- [TASK INSTRUCTIONS]:
Print, exactly and completely, every entry in the data.

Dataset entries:
• • • • • • •

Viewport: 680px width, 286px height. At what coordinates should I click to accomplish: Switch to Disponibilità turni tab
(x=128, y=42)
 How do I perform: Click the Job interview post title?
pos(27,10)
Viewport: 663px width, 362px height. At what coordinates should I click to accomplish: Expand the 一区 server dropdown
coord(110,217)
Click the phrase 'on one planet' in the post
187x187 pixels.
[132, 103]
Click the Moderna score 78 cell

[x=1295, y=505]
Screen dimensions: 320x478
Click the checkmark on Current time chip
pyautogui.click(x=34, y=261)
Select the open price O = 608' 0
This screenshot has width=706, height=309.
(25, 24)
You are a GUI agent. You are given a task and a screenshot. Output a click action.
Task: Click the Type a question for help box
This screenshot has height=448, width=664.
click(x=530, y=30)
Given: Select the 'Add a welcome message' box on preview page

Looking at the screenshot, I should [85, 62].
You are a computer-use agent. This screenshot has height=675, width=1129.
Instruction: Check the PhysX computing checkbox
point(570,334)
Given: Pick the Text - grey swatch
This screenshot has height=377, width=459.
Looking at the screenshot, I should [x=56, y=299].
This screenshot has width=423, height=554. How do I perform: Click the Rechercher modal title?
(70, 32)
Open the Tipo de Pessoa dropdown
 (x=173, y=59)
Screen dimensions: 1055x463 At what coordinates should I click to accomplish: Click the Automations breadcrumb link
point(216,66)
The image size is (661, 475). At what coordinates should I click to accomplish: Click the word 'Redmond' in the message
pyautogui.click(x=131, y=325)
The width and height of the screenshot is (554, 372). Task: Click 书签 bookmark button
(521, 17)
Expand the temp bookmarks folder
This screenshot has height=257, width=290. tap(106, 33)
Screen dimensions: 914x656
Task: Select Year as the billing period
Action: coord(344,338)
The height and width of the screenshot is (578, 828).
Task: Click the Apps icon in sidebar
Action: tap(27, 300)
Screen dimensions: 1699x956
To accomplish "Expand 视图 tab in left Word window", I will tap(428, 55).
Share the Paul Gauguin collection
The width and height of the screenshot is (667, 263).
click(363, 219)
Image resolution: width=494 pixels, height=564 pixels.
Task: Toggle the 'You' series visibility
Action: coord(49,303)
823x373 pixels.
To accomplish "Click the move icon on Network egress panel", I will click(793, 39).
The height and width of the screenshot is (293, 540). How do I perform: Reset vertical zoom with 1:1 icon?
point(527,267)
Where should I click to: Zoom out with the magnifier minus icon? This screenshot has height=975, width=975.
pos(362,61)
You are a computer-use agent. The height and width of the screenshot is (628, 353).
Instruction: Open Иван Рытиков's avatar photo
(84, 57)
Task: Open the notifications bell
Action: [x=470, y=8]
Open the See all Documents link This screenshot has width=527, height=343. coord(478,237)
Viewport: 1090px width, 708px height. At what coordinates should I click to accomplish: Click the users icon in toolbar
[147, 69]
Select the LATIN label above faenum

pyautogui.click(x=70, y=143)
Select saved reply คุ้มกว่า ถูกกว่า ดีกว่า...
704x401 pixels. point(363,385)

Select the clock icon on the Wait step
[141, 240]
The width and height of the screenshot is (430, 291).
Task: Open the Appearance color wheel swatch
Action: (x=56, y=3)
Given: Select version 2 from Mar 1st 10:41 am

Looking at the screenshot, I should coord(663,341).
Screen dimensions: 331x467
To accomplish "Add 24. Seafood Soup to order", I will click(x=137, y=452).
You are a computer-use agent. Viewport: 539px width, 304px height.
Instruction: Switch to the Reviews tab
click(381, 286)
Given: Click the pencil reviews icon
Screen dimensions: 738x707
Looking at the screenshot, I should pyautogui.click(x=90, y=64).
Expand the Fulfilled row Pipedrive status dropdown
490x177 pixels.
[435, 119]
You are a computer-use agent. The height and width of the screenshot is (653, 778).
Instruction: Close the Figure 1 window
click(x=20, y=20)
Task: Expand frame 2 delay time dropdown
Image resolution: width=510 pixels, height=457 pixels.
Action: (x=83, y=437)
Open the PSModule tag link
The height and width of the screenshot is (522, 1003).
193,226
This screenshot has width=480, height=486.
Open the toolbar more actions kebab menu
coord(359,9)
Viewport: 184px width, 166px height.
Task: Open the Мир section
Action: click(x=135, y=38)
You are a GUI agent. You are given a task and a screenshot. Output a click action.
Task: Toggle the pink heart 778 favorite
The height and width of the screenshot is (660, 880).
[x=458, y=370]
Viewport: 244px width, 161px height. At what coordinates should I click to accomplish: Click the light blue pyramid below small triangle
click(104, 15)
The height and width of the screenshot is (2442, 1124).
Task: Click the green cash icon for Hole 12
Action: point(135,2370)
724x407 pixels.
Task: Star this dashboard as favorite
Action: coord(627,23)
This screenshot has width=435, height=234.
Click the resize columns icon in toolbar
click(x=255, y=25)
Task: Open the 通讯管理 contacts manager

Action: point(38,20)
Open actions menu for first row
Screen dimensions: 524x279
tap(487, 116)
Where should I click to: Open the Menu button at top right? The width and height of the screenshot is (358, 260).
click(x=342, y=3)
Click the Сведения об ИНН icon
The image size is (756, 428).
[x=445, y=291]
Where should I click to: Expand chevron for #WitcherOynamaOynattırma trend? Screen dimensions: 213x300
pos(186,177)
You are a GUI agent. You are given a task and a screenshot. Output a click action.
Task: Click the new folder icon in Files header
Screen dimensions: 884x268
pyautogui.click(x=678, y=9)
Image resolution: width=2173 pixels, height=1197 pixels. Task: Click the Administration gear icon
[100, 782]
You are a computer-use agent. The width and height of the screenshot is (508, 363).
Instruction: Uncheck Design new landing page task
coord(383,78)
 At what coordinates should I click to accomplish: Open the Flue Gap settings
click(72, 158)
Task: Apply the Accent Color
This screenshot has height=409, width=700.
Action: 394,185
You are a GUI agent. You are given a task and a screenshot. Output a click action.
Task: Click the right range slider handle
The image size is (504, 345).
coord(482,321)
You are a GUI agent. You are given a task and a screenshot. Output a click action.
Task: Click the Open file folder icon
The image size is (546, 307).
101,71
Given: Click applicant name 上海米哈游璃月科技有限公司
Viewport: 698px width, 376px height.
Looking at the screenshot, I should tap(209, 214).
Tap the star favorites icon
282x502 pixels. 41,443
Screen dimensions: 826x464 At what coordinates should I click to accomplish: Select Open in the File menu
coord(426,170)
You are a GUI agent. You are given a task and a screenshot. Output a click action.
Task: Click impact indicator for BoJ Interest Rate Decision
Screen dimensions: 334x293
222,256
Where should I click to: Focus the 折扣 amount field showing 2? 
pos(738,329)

• • • • • • •

- [RESULT]:
Viewport: 680px width, 286px height. At what coordinates should I click to accomplish: Switch to Disponibilità turni tab
(x=128, y=42)
 How do I perform: Click the Job interview post title?
pos(27,10)
Viewport: 663px width, 362px height. At what coordinates should I click to accomplish: Expand the 一区 server dropdown
coord(110,217)
Click the phrase 'on one planet' in the post
187x187 pixels.
[132, 103]
Click the Moderna score 78 cell

[x=1295, y=505]
Screen dimensions: 320x478
Click the checkmark on Current time chip
pyautogui.click(x=34, y=261)
Select the open price O = 608' 0
This screenshot has width=706, height=309.
(25, 24)
You are a GUI agent. You are given a task and a screenshot. Output a click action.
Task: Click the Type a question for help box
This screenshot has height=448, width=664.
click(x=530, y=30)
Given: Select the 'Add a welcome message' box on preview page

Looking at the screenshot, I should [85, 62].
You are a computer-use agent. This screenshot has height=675, width=1129.
Instruction: Check the PhysX computing checkbox
point(570,334)
Given: Pick the Text - grey swatch
This screenshot has height=377, width=459.
Looking at the screenshot, I should [x=56, y=299].
This screenshot has width=423, height=554. How do I perform: Click the Rechercher modal title?
(70, 32)
Open the Tipo de Pessoa dropdown
 (x=173, y=59)
Screen dimensions: 1055x463 At what coordinates should I click to accomplish: Click the Automations breadcrumb link
point(216,66)
The image size is (661, 475). At what coordinates should I click to accomplish: Click the word 'Redmond' in the message
pyautogui.click(x=131, y=325)
The width and height of the screenshot is (554, 372). Task: Click 书签 bookmark button
(521, 17)
Expand the temp bookmarks folder
This screenshot has height=257, width=290. tap(106, 33)
Screen dimensions: 914x656
Task: Select Year as the billing period
Action: coord(344,338)
The height and width of the screenshot is (578, 828).
Task: Click the Apps icon in sidebar
Action: tap(27, 300)
Screen dimensions: 1699x956
To accomplish "Expand 视图 tab in left Word window", I will tap(428, 55).
Share the Paul Gauguin collection
The width and height of the screenshot is (667, 263).
click(363, 219)
Image resolution: width=494 pixels, height=564 pixels.
Task: Toggle the 'You' series visibility
Action: coord(49,303)
823x373 pixels.
To accomplish "Click the move icon on Network egress panel", I will click(793, 39).
The height and width of the screenshot is (293, 540). How do I perform: Reset vertical zoom with 1:1 icon?
point(527,267)
Where should I click to: Zoom out with the magnifier minus icon? This screenshot has height=975, width=975.
pos(362,61)
You are a computer-use agent. The height and width of the screenshot is (628, 353).
Instruction: Open Иван Рытиков's avatar photo
(84, 57)
Task: Open the notifications bell
Action: [x=470, y=8]
Open the See all Documents link This screenshot has width=527, height=343. coord(478,237)
Viewport: 1090px width, 708px height. At what coordinates should I click to accomplish: Click the users icon in toolbar
[147, 69]
Select the LATIN label above faenum

pyautogui.click(x=70, y=143)
Select saved reply คุ้มกว่า ถูกกว่า ดีกว่า...
704x401 pixels. point(363,385)

Select the clock icon on the Wait step
[141, 240]
The width and height of the screenshot is (430, 291).
Task: Open the Appearance color wheel swatch
Action: (x=56, y=3)
Given: Select version 2 from Mar 1st 10:41 am

Looking at the screenshot, I should coord(663,341).
Screen dimensions: 331x467
To accomplish "Add 24. Seafood Soup to order", I will click(x=137, y=452).
You are a computer-use agent. Viewport: 539px width, 304px height.
Instruction: Switch to the Reviews tab
click(381, 286)
Given: Click the pencil reviews icon
Screen dimensions: 738x707
Looking at the screenshot, I should pyautogui.click(x=90, y=64).
Expand the Fulfilled row Pipedrive status dropdown
490x177 pixels.
[435, 119]
You are a computer-use agent. The height and width of the screenshot is (653, 778).
Instruction: Close the Figure 1 window
click(x=20, y=20)
Task: Expand frame 2 delay time dropdown
Image resolution: width=510 pixels, height=457 pixels.
Action: (x=83, y=437)
Open the PSModule tag link
The height and width of the screenshot is (522, 1003).
193,226
This screenshot has width=480, height=486.
Open the toolbar more actions kebab menu
coord(359,9)
Viewport: 184px width, 166px height.
Task: Open the Мир section
Action: click(x=135, y=38)
You are a GUI agent. You are given a task and a screenshot. Output a click action.
Task: Toggle the pink heart 778 favorite
The height and width of the screenshot is (660, 880).
[x=458, y=370]
Viewport: 244px width, 161px height. At what coordinates should I click to accomplish: Click the light blue pyramid below small triangle
click(104, 15)
The height and width of the screenshot is (2442, 1124).
Task: Click the green cash icon for Hole 12
Action: point(135,2370)
724x407 pixels.
Task: Star this dashboard as favorite
Action: coord(627,23)
This screenshot has width=435, height=234.
Click the resize columns icon in toolbar
click(x=255, y=25)
Task: Open the 通讯管理 contacts manager

Action: point(38,20)
Open actions menu for first row
Screen dimensions: 524x279
tap(487, 116)
Where should I click to: Open the Menu button at top right? The width and height of the screenshot is (358, 260).
click(x=342, y=3)
Click the Сведения об ИНН icon
The image size is (756, 428).
[x=445, y=291]
Where should I click to: Expand chevron for #WitcherOynamaOynattırma trend? Screen dimensions: 213x300
pos(186,177)
You are a GUI agent. You are given a task and a screenshot. Output a click action.
Task: Click the new folder icon in Files header
Screen dimensions: 884x268
pyautogui.click(x=678, y=9)
Image resolution: width=2173 pixels, height=1197 pixels. Task: Click the Administration gear icon
[100, 782]
You are a computer-use agent. The width and height of the screenshot is (508, 363).
Instruction: Uncheck Design new landing page task
coord(383,78)
 At what coordinates should I click to accomplish: Open the Flue Gap settings
click(72, 158)
Task: Apply the Accent Color
This screenshot has height=409, width=700.
Action: 394,185
You are a GUI agent. You are given a task and a screenshot. Output a click action.
Task: Click the right range slider handle
The image size is (504, 345).
coord(482,321)
You are a GUI agent. You are given a task and a screenshot. Output a click action.
Task: Click the Open file folder icon
The image size is (546, 307).
101,71
Given: Click applicant name 上海米哈游璃月科技有限公司
Viewport: 698px width, 376px height.
Looking at the screenshot, I should tap(209, 214).
Tap the star favorites icon
282x502 pixels. 41,443
Screen dimensions: 826x464 At what coordinates should I click to accomplish: Select Open in the File menu
coord(426,170)
You are a GUI agent. You are given a task and a screenshot. Output a click action.
Task: Click impact indicator for BoJ Interest Rate Decision
Screen dimensions: 334x293
222,256
Where should I click to: Focus the 折扣 amount field showing 2? 
pos(738,329)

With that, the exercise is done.